#palmoil
Malaysian palm oil futures rose on Friday evening as traders forecast better exports for July, but still charted its first weekly decline in three weeks given weakness in competing soybean oil markets.
Benchmark palm oil futures for October delivery on the Bursa Malaysia Derivatives Exchange rose 0.7% to RM2,316 (US$569) per tonne at the end of the trading day.
Traded volumes stood at 35,343 lots of 25 tonnes each by Friday evening, lower than the 2015 average of 44,600.
However, palm lost 0.2% this week. It is also down 1.6% for the month, weighed down by poorer performing related oils on China's Dalian Commodity Exchange during July.
The market is likely to be expecting higher exports, thus supporting palm prices, said a trader from Kuala Lumpur, referring to export data from cargo surveyors Intertek Testing Services and Societe Generale de Surveillance.
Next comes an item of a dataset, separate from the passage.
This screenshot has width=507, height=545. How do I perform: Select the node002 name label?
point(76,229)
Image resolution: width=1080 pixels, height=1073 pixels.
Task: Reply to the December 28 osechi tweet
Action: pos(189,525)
Exports of palm oil products from Malaysia, the world's second largest producer after Indonesia, rose about 15% during the July 1-25 period from a month earlier boosted by stronger demand from China and Europe, according to the cargo surveyors.
Data for the full month of July will be released on Monday.
Palm oil may break a resistance at RM2,343 per tonne and rise more into a range of RM2,364-2,374, according to Wang Tao, a Reuters market analyst for commodities and energy technicals.
In competing vegetable oils, the Chicago soybean oil contract for December dropped 0.3%, while Dalian's January soybean oil contract declined 0.8%.